The 25 companies that make up the FTSE 25 large-cap index at Athinon Avenue recorded an increase in sales last year – mainly thanks to a robust second half – and a decline in their operating and net profits because of one-off negative results for several blue chip companies, according to data Beta Securities has prepared for Kathimerini.
The 25 blue chips’ total sales came to 52.35 billion euros in 2018, against 48.09 billion in 2017, or an 8.8 percent annual increase. A big part of that increase was down to energy companies such as Hellenic Petroleum, whose sales rose 30 percent, and Motor Oil, which was up 24 percent. Viohalco, Piraeus Port Authority and GEK Terna also recorded impressive sales growth, of 18 percent, 19 percent and 18 percent year-on-year respectively.

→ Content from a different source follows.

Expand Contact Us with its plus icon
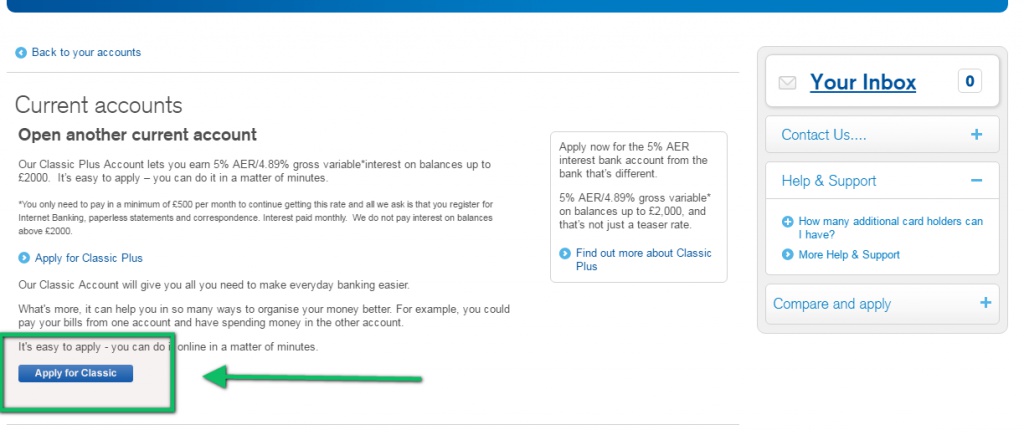 tap(976, 135)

Beta’s chief analyst Manos Hatzidakis notes that July-December sales (up 11.5 percent year-on-year) were stronger than those in the first half, cementing the trend for the entire year.
In contrast, operating results showed a combined decline of 8.9 percent, from 6.83 billion euros in 2017 to 6.22 billion in 2018, bringing the operating profit margin down from 14.2 to 11.9 percent.
On a net profit level banks made a positive contribution after a long time (about 240 million euros), bringing the final result to 1.68 billion euros, down 10 percent on 2017.